Midway through Liverpool’s 3-1 defeat to Manchester City, Mario Balotelli left his seat at the Etihad Stadium, the joke being that he realised what a mistake he had made and was on his way back to Italy.
Brendan Rodgers’ side was somewhat below par against the Premier League champions, but its performance demonstrated why it needs Balotelli. It could be seen as an unnecessary risk for a team looking to maintain its upward trajectory, but look a little harder, and his arrival at Anfield makes perfect sense.
The Premier League return of football’s wildest wild child was certainly unexpected. Just a few weeks ago, Rodgers was “categorical” in stating that Balotelli would not end up at Liverpool for the new season, as per Paul Hirt of The Independent. Yet something changed in the mind of Rodgers.
With every passing week of the transfer window, it became clearer that Liverpool had replaced Suarez—the best striker in England, maybe even Europe—with Rickie Lambert.
The £16 million signing of Balotelli brings Liverpool’s summer spending to a total of £133 million, but the Italian is the only player to have arrived at Anfield with any kind of proven pedigree.
When asked on live television what Balotelli will bring to Liverpool, Rodgers responded, “trouble.” Indeed, there are obvious risks attached to the signing of the Italian striker.
“All my life I have given players an opportunity,” said Rodgers after the loss to City, as per Sky Sports. “He is 24 years of age, and has become a father now. He knows he has responsibility, not only to himself but to this great club.
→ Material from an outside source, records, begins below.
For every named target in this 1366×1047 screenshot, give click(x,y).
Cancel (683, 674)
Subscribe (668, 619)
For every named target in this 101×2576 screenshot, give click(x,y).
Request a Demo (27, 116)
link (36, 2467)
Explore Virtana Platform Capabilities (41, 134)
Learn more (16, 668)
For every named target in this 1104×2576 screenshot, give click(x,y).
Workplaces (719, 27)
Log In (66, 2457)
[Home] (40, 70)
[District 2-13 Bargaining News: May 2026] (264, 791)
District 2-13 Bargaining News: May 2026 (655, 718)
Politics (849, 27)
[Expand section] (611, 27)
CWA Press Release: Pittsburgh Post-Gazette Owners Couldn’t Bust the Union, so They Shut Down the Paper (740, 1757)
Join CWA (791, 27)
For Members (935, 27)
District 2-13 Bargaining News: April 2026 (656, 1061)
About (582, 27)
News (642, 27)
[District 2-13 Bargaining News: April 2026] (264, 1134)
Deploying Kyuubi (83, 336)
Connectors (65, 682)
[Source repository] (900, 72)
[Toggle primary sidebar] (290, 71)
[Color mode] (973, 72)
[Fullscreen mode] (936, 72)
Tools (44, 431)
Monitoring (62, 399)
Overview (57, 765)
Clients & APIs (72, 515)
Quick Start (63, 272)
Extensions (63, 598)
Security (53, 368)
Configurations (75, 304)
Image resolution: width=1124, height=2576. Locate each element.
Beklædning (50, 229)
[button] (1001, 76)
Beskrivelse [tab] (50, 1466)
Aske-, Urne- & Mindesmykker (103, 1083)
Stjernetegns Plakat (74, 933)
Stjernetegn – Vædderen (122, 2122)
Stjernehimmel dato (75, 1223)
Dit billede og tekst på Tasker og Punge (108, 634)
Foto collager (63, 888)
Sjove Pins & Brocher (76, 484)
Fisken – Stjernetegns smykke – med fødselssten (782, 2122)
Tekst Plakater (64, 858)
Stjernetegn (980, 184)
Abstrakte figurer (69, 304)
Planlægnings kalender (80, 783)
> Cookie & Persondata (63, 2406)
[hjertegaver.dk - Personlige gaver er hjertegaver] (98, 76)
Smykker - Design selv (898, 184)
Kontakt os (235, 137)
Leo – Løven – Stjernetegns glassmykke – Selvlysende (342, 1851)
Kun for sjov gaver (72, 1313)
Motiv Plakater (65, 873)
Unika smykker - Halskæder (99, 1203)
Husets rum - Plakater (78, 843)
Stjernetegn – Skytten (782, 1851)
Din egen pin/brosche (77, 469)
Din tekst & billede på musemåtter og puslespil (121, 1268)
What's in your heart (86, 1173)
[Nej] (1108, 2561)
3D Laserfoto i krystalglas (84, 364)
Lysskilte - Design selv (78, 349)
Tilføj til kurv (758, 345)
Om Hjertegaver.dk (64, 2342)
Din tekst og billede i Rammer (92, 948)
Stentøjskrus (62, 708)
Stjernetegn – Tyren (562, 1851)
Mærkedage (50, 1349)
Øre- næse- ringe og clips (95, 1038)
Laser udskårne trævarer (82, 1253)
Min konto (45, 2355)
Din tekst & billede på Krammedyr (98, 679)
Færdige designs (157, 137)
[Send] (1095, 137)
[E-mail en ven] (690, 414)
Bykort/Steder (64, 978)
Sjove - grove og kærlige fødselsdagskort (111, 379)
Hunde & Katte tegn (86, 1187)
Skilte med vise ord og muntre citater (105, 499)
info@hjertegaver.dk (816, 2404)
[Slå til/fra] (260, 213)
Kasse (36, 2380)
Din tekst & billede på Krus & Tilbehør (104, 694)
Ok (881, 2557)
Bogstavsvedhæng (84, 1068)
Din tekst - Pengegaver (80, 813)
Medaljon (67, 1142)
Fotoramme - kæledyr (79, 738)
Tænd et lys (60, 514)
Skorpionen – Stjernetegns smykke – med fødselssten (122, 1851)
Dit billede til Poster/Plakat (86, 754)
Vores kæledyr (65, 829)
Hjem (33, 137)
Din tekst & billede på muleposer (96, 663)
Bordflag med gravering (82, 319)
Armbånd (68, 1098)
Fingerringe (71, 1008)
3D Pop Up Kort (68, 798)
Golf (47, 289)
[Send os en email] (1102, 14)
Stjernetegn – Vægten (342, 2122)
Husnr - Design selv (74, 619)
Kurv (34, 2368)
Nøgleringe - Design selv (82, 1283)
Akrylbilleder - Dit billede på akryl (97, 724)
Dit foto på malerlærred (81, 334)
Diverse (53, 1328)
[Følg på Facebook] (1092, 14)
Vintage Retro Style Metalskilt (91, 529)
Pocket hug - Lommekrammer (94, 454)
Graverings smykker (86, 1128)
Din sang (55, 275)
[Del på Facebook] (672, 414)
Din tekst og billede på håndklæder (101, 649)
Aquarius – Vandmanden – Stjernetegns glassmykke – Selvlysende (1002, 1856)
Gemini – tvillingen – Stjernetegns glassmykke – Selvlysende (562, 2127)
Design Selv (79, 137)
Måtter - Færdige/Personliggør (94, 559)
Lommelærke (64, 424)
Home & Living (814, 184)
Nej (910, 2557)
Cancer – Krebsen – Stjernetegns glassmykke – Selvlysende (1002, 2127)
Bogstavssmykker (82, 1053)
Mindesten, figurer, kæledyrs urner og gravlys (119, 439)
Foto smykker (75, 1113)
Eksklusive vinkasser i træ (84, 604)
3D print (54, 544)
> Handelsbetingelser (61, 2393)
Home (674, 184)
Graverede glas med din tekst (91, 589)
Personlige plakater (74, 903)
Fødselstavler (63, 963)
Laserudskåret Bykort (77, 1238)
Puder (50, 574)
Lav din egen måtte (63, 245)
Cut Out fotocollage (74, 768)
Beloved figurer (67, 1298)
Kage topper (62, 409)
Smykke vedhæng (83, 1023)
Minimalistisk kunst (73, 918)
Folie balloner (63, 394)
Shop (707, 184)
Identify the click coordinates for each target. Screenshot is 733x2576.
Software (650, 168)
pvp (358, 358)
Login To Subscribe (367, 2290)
“We will treat him no differently. He is part of our team. The market was very limited as to what we could bring in. The business was very good for us.”
Rodgers’ comments suggest that he truly believed his original statement on Balotelli; that he wouldn’t sign the striker this summer. But as efforts on luring other targets proved fruitless, the AC Milan man suddenly became a viable option.
Perhaps the narrow 2-1 win over Southampton convinced Rodgers that his side needed an extra dimension. Indeed, Liverpool were missing something in their opening league game of the season. Namely Suarez, but effectively an unpredictability.
Under Rodgers, Liverpool are a well-drilled, tactically and positionally aware outfit. But like all sides of such a nature, they need a wild card (look at Lionel Messi’s relationship with Barcelona for precedent). Balotelli will be that wild card.
The signing of Balotelli also has a tactical purpose, with the 4-4-2 diamond that worked so well for Liverpool last season now an option for Rodgers again. It means that the 4-5-1 formation used all the way through pre-season could be ditched.
At City, Balotelli was often used on the left side by Roberto Mancini, yet Balotelli has led the line for Italy at World Cups and European Championships. Tactical flexibility is a prerequisite at Liverpool, and in that sense, Balotelli fits in well.
With Suarez’s exit, there wasn’t just a gaping hole in Liverpool’s attack but an imbalance in the equilibrium of madness at Anfield. If Suarez was a lightning storm in his time with the Reds, Balotelli arrives as a hurricane. But will he blow away the opposition or his own team?
In the current marketplace, £16 million for a player of Balotelli’s ability represents something of a bargain. Consider that Shane Long joined Southampton for £12 million just a few weeks ago, and the signing of the Italian looks somewhat shrewd.
But this is Balotelli’s last chance. Should he fail to fulfill his undeniable promise at Liverpool, his stock will tumble, maybe to never recover again. And yet there is something exciting about this signing for the Reds; the kind of exhilaration that comes with a gamble.
Brian Clough and his assistant Peter Taylor used to get the most out of the transfer market by placing faith in flawed characters. If you know their issues, you know how to fix them. And Balotelli’s problems are well-documented.
There is risk attached to every signing. The man Balotelli has replaced at Liverpool was also a flawed character, but Suarez always found a way to harness the power of his innate chaos. Balotelli must do the same thing.